На дворе была глубокая, ненастная осень, дул ветер, автобусы уже не ходили, надо было пешком идти в центр города. Не говоря ни слова, Иллимар пошел меня провожать. Мы долго шли молча, съежившись, наклонившись вперед из-за встречного ветра. Мне не хотелось отсылать его, да вряд ли бы он и ушел. Нам преградил путь какой-то поезд, мигал красный свет, мокрые колеса громыхали по мокрым рельсам, свет дрожал у Иллимара на мокром лице. Только теперь Иллимар спросил: как я думаю, кто он? Я подумал, что он имеет в виду семейную ссору, но не успел сказать и двух слов, как он меня оборвал, уточнил: нет, вообще. До сих пор жалею, что ничего путного не смог ему ответить, а начал говорить что-то общее, абстрактно относительное: каждый сам выбирает свою судьбу, другому не следует вмешиваться, выбор нужно делать самому, даже несчастье может оказаться счастьем. Когда мы двинулись дальше, он, как мне кажется, был совершенно трезв. Когда он успел протрезветь, не знаю. Вдруг он схватил меня за рукав и сказал: ты веришь, что театр — самое дорогое, что у меня есть? Я люблю Асту и театр, уточнил он — не знаю, насколько искренне. Взгляни на этот город, сказал он грустным, незнакомым голосом, взгляни на него, ведь это наша жизнь, которая не живет и не умирает, что у нас есть, кроме него? От среднего эстонца ничего интересного ждать не приходится. Может, от молодых? Мы шли по окраине, вдоль здания холодильника, на душе и без этого разговора было пусто и тоскливо. Что от молодых, чего ты от них ждешь и чего ты вообще ждешь? — спросил я тихо. Праздника, радостного праздника, ответил он так серьезно, что у меня мурашки побежали по спине. Так мало? — спросил он и сам же ответил: слишком много, и с самого начала нечего было на это рассчитывать. Мы долго молчали.

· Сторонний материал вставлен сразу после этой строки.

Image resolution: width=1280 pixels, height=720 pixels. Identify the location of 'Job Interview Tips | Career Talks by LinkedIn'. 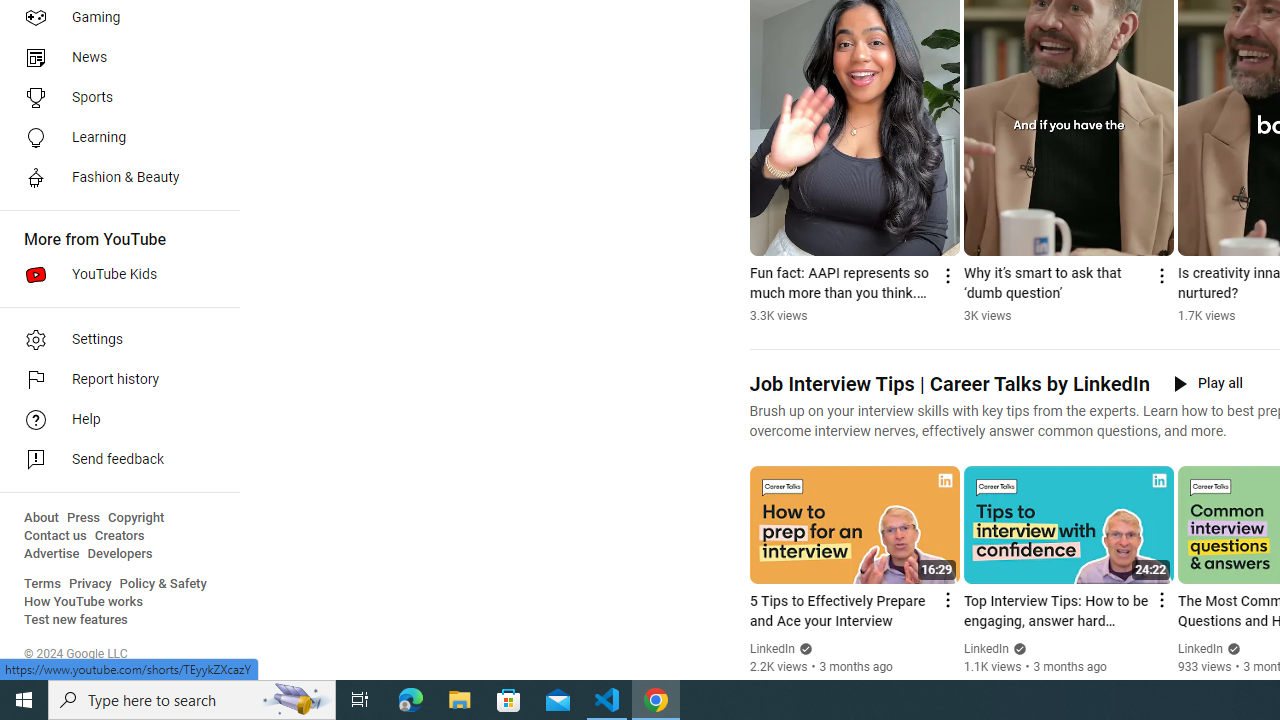
(948, 384).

Я переминался с ноги на ногу — не потому, что замерз или хотел поскорей попасть домой. Меня потрясла его серьезность, его неуместная, можно оказать, абсолютная искренность. Я был зол на себя, что сразу не понял истинного значения слов, идущих у него от самого сердца. Он вздохнул, протянул мне руку и пошел назад, через лужи, под фонари.

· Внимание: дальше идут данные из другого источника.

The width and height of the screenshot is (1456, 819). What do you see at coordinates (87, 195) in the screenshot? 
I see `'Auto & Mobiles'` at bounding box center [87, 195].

Я хотел его окликнуть. Как будто был в чем-то виноват. Когда он исчез во тьме, пошел домой и я.
VI
Затем они свободно переработали «Эдипа», но до публики спектакль не дошел. По беспечности я не ходил на репетиции и обо всем услышал лишь тогда, когда сам маэстро наложил на репетиции вето. Слышал только, что маэстро говорил что-то о мифе и фашизме. Не требовалось особого интеллекта, чтобы догадаться, в чем было дело, надо было лишь вспомнить старого доброго Томаса Манна, который говорит, что «слово «миф» пользуется в наши дни дурной славой, — достаточно вспомнить о заглавии, которым снабдил свой зловещий учебник присяжный «философ» германского фашизма Розенберг, этот идейный наставник Гитлера». Иллимар и раньше жаловался, что маэстро понимает под мифом фашизм, под экстазом — лагеря смерти, под ритуалом — груды горящих книг. Ну и что, сказал я Иллимару, это же естественно, что он так думает. Разве в наше время эти слова не обладают амбивалентным значением? Да не обращайте вы на это внимания, ведь тот же Манн говорит, что миф надо вырвать из рук фашизма и заставить его служить гуманизму. Конечно, мне легко было умничать, как всякому постороннему.
Может быть, маэстро и прав. Все это было тревожной осенью, когда во всем мире горели автомашины, государственные флаги, танки, призывные повестки, люди.